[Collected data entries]

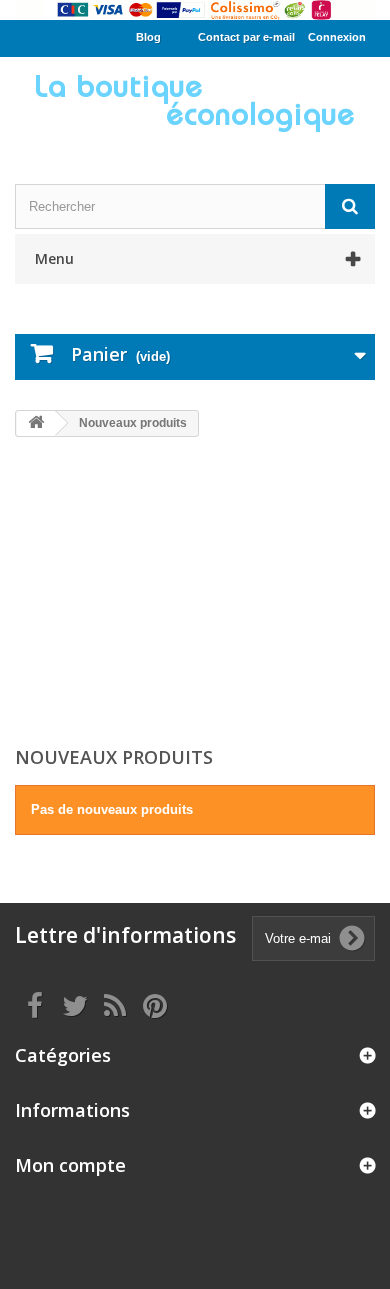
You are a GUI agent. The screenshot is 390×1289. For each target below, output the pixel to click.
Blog (148, 37)
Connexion (337, 37)
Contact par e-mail (246, 37)
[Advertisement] (195, 593)
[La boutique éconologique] (195, 103)
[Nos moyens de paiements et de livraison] (195, 10)
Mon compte (70, 1165)
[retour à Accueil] (36, 423)
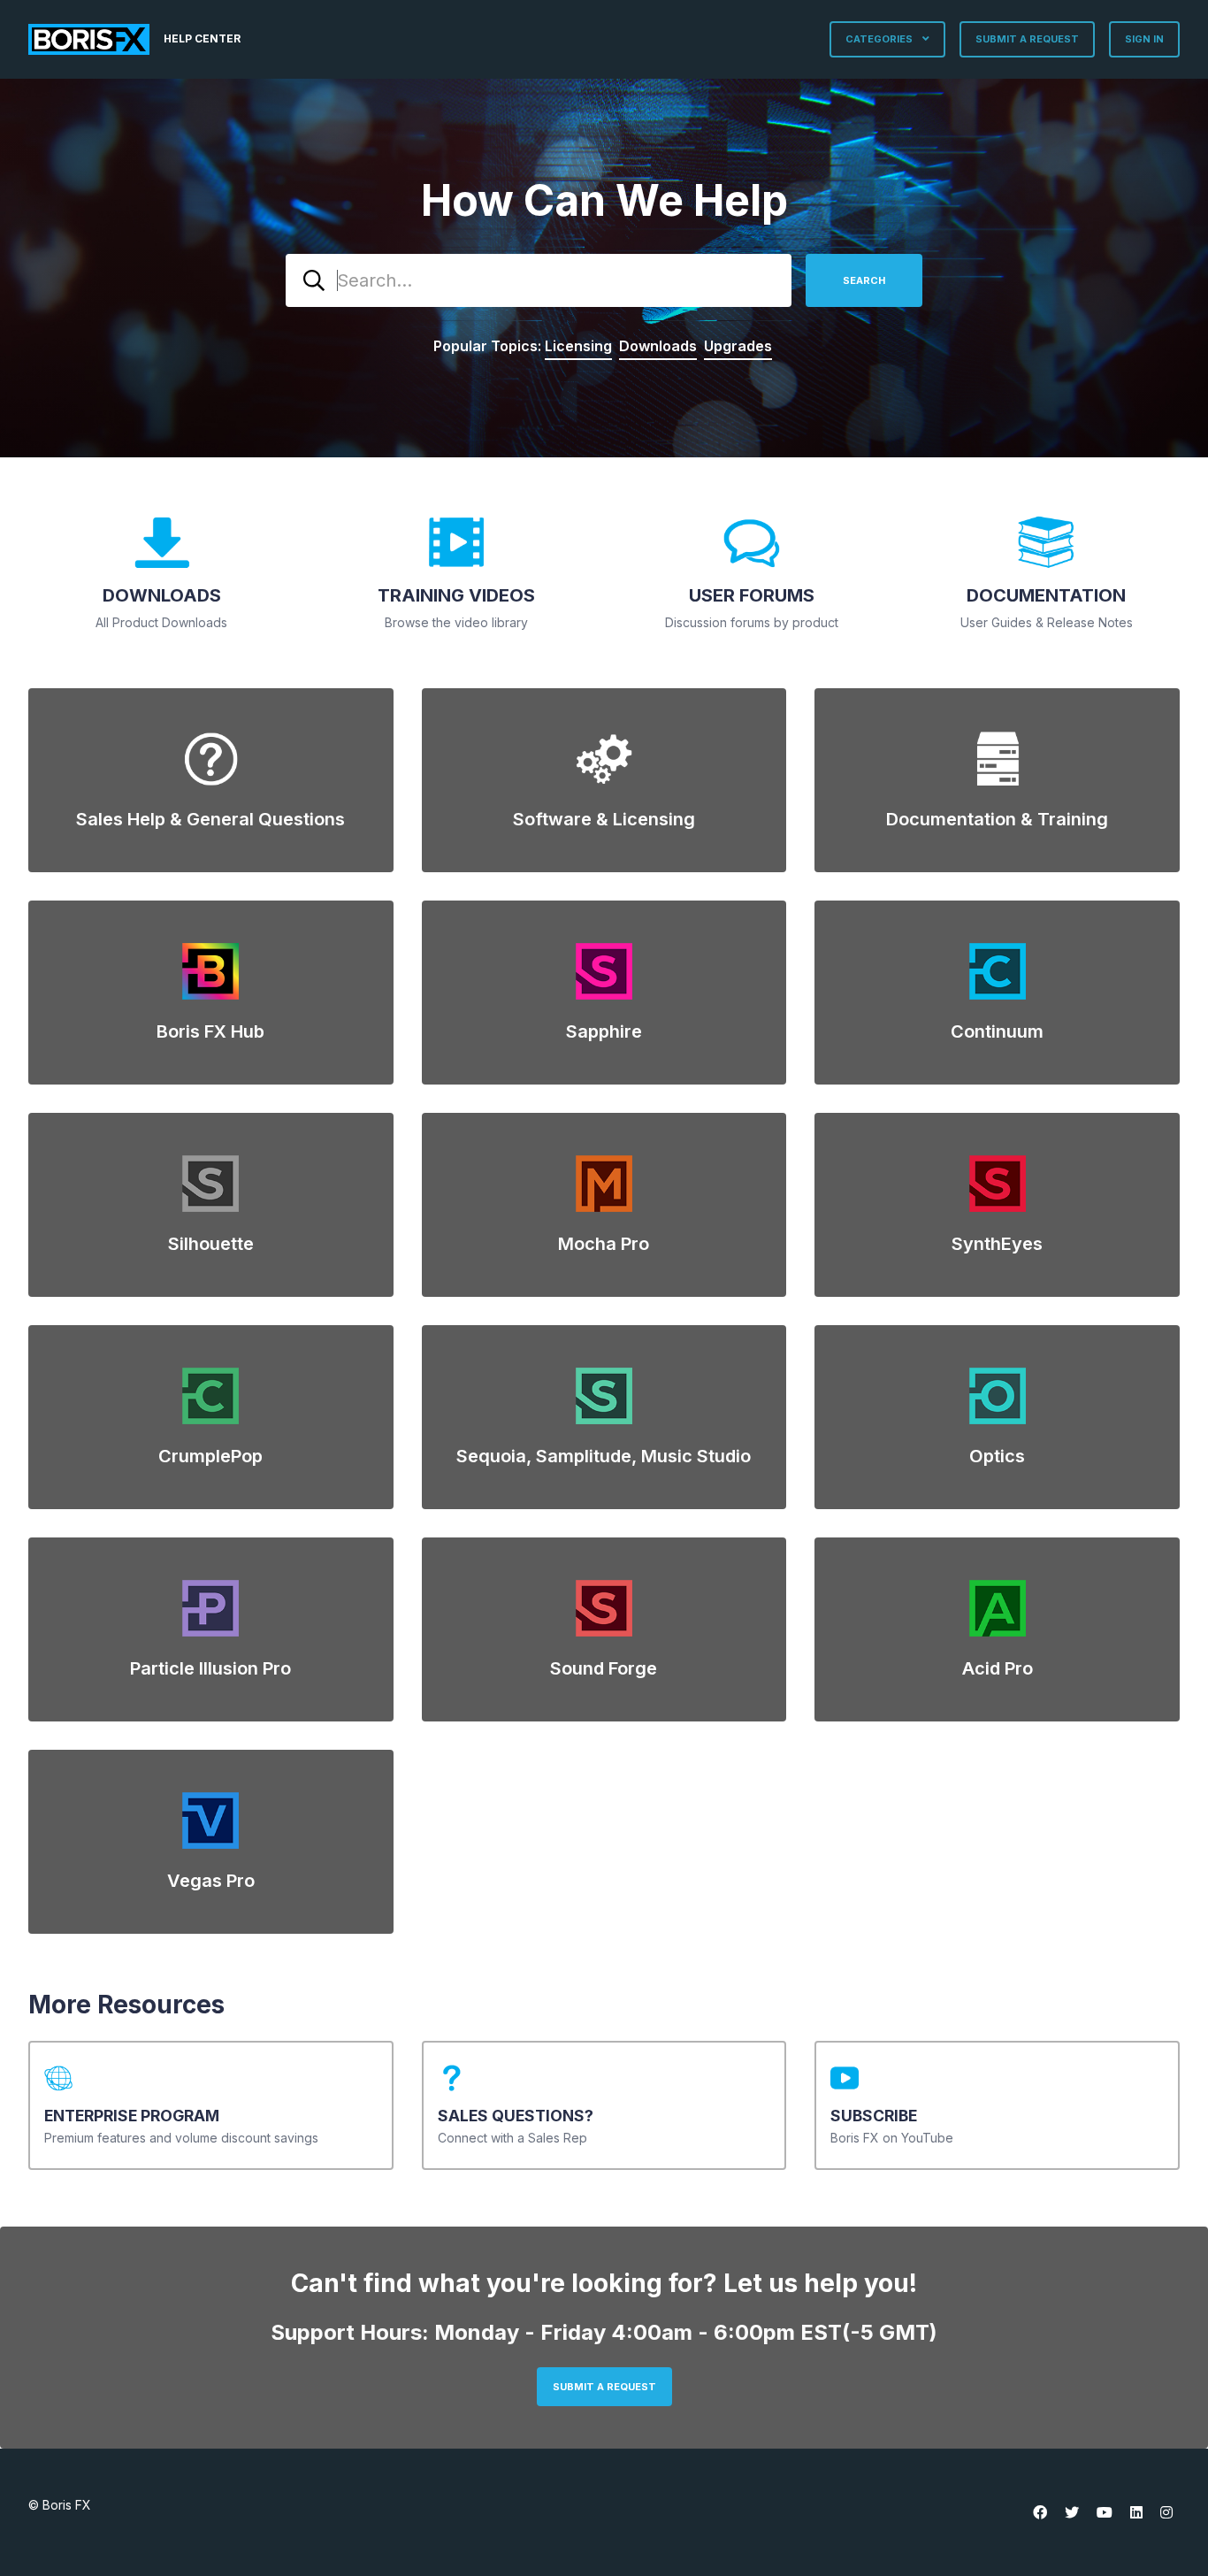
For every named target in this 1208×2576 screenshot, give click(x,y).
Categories (880, 39)
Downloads (658, 346)
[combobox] (538, 280)
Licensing (578, 346)
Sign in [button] (1144, 39)
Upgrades (738, 346)
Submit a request (1027, 39)
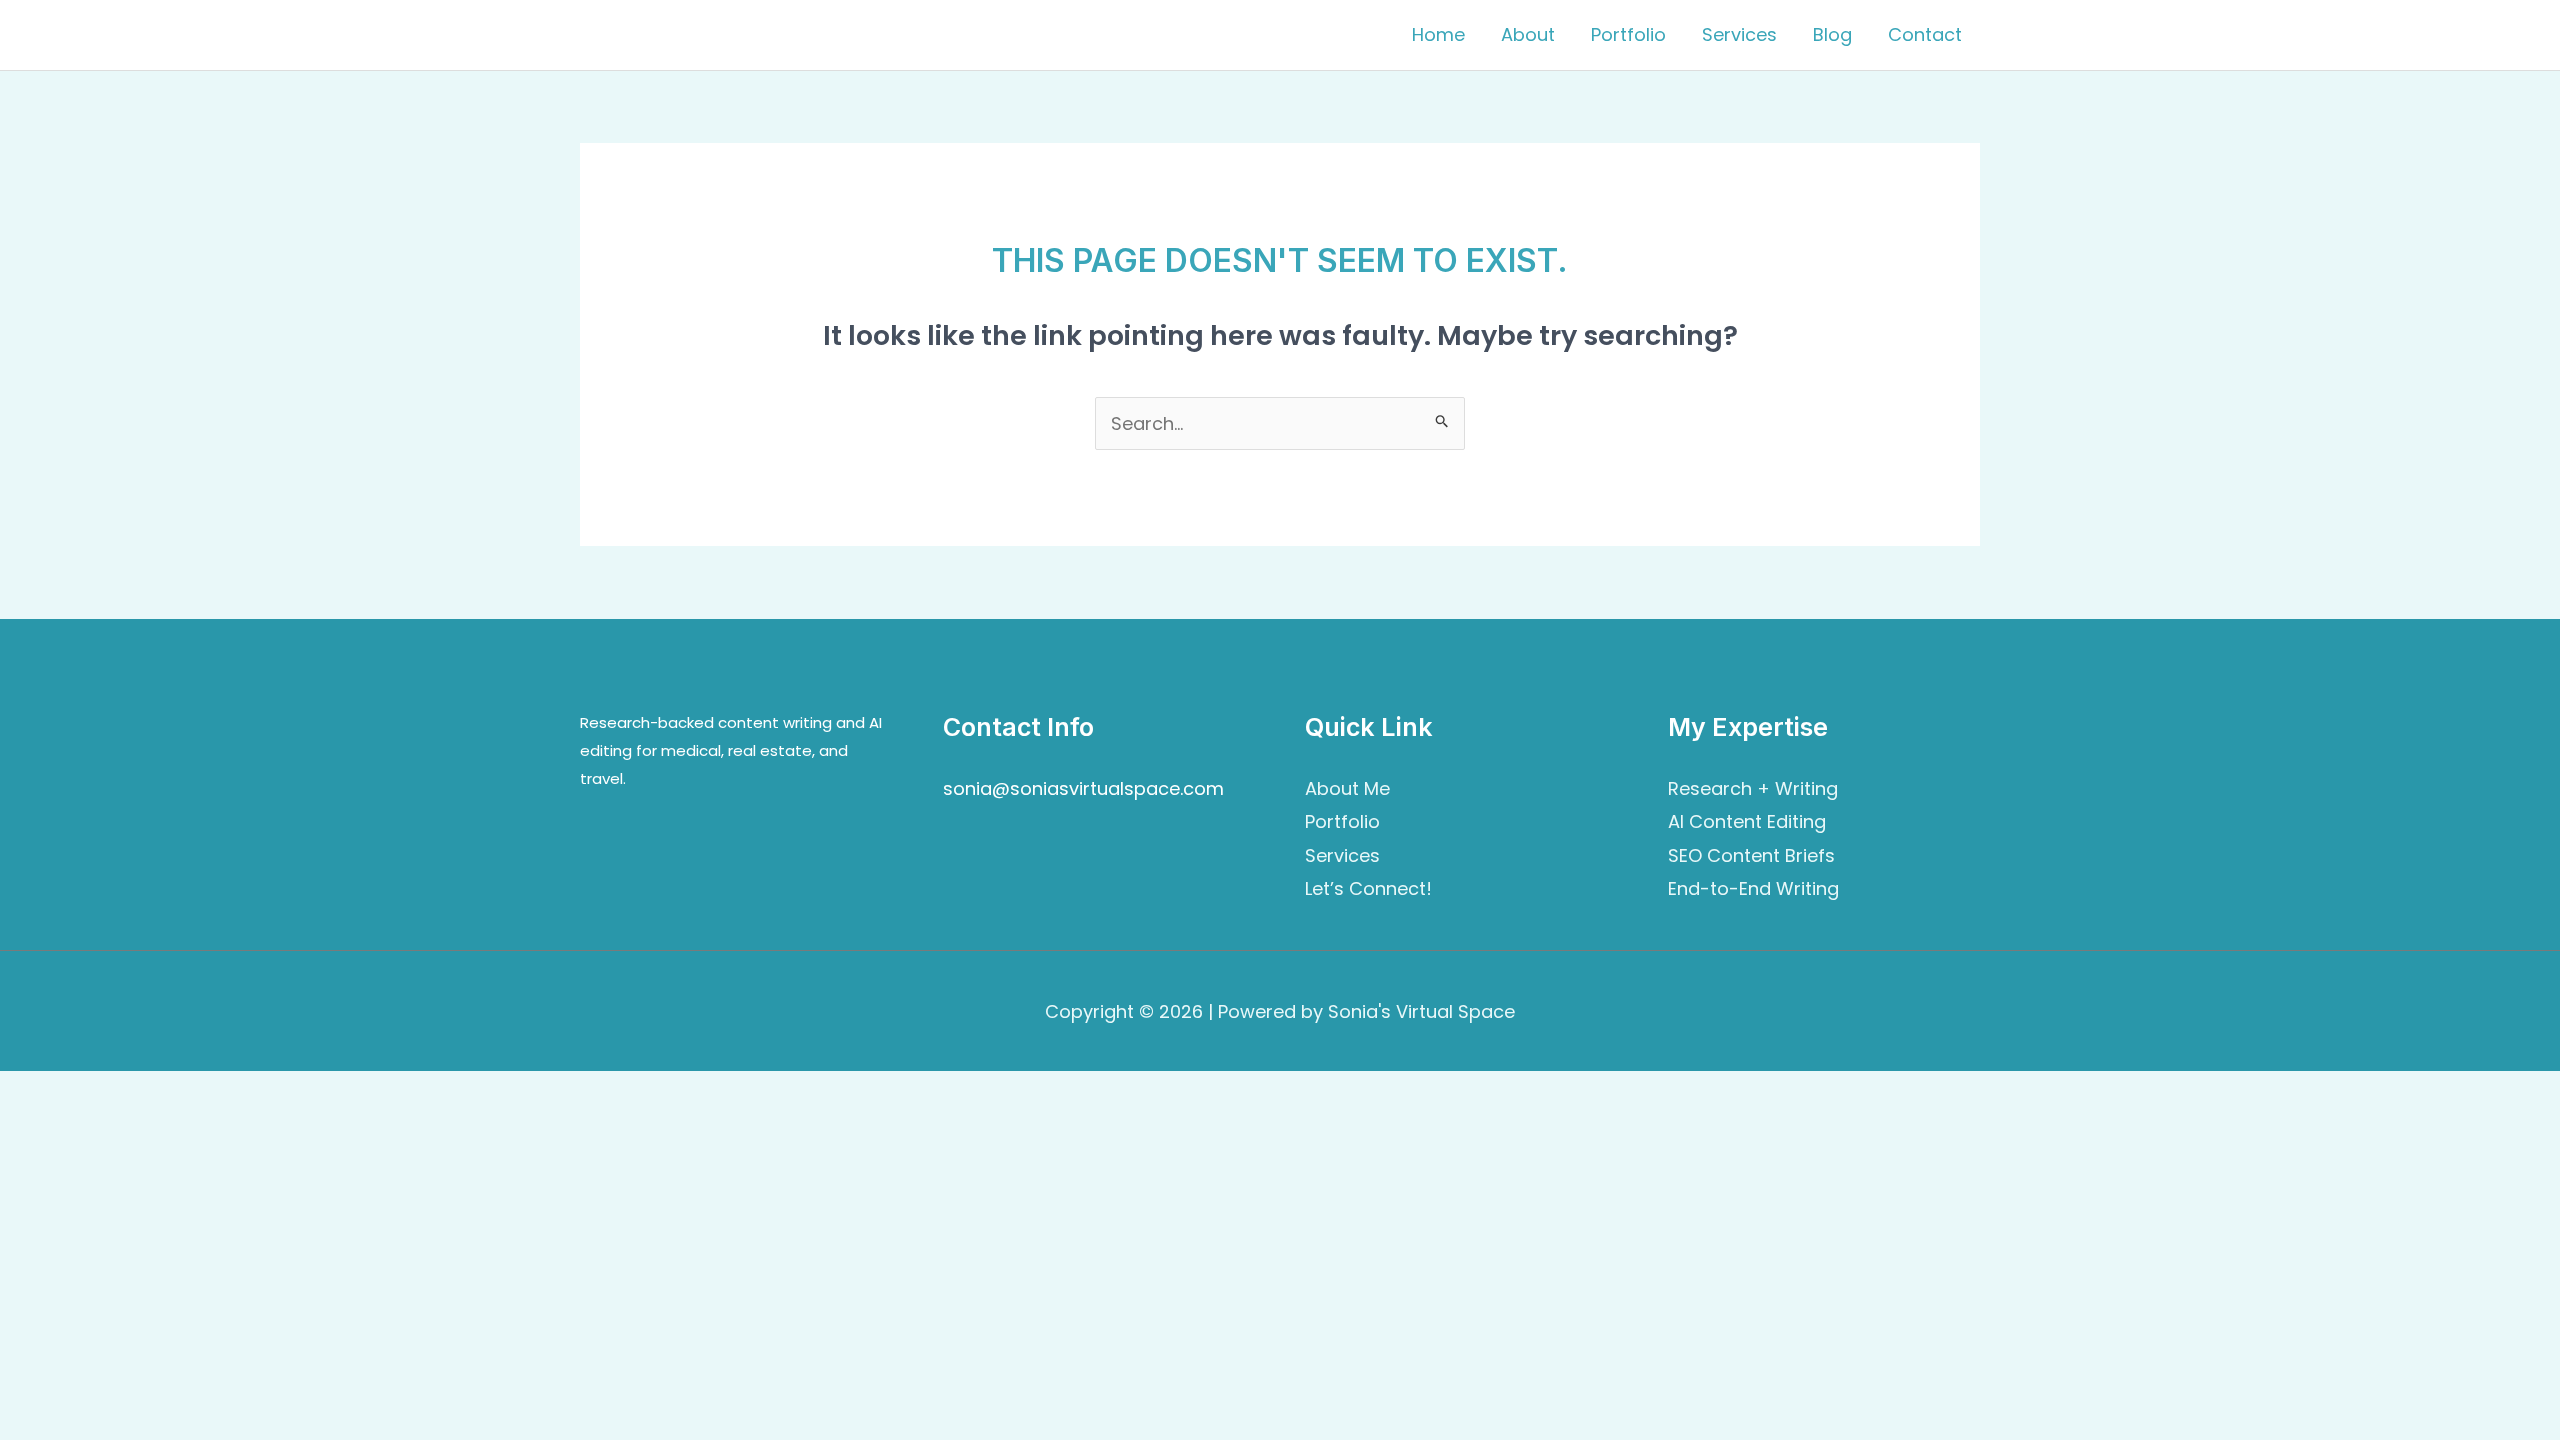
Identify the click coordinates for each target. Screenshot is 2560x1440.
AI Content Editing (1747, 821)
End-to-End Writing (1753, 888)
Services (1739, 34)
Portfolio (1628, 34)
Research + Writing (1753, 788)
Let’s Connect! (1368, 888)
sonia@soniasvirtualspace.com (1083, 788)
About (1528, 34)
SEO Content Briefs (1751, 855)
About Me (1347, 788)
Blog (1832, 34)
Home (1438, 34)
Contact (1925, 34)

YOUR INSTRUCTIONS. Give again, exactly as written above, every line from the one holding "[retour à Accueil] (36, 423)" to the one holding "Let’s Connect! (1368, 888)", with both ends kept and the pictures left out.

ANSWER TO THIS PROBLEM.
[retour à Accueil] (36, 423)
For every named target in this 1208×2576 screenshot, give click(x,y).
Categories (880, 39)
Downloads (658, 346)
[combobox] (538, 280)
Licensing (578, 346)
Sign in [button] (1144, 39)
Upgrades (738, 346)
Submit a request (1027, 39)
Identify the click coordinates for each target. Screenshot is 2560x1440.
AI Content Editing (1747, 821)
End-to-End Writing (1753, 888)
Services (1739, 34)
Portfolio (1628, 34)
Research + Writing (1753, 788)
Let’s Connect! (1368, 888)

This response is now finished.